- [Work task]
Down to the last line, restate the records word for word, but not the pictures.
>>
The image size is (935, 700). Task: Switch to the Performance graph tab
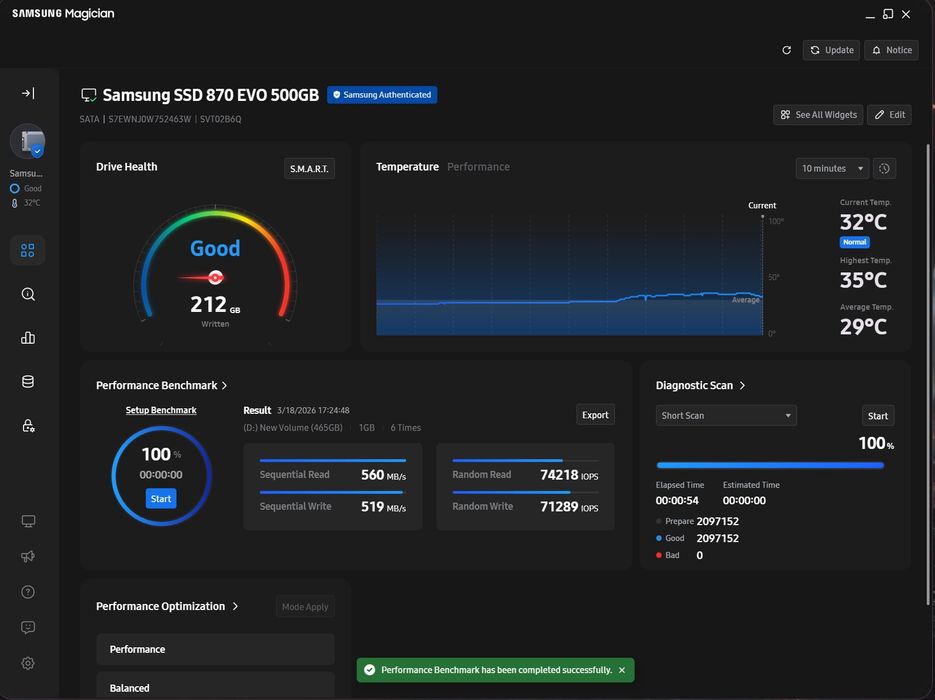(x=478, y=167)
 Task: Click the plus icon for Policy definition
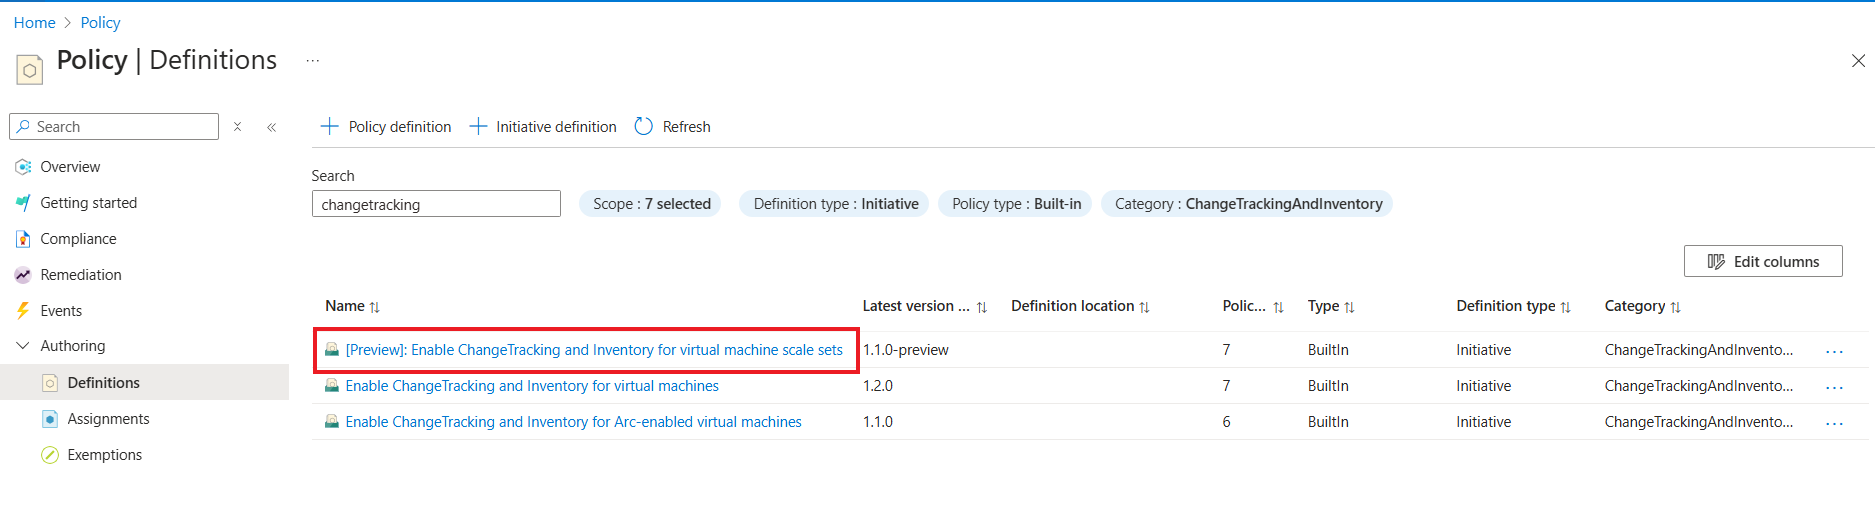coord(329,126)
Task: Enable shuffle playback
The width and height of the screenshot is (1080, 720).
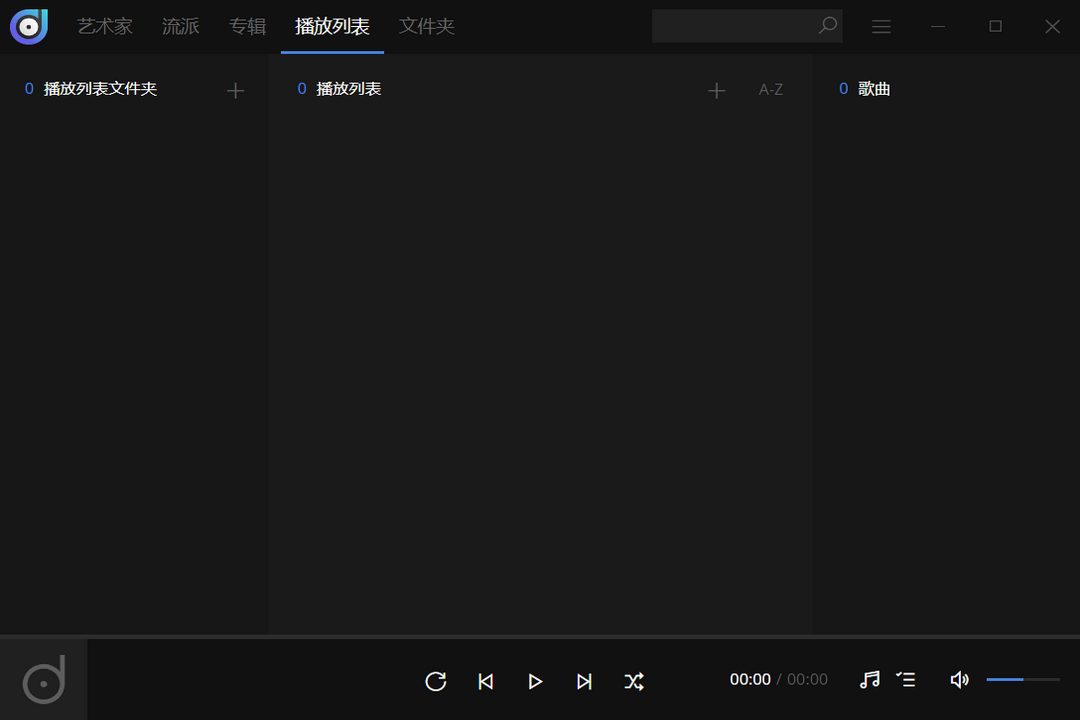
<<
- [Answer section]
The image size is (935, 700). Task: Switch to the Performance graph tab
(x=478, y=167)
 Task: Click the plus icon for Policy definition
coord(329,126)
Task: Enable shuffle playback
The width and height of the screenshot is (1080, 720).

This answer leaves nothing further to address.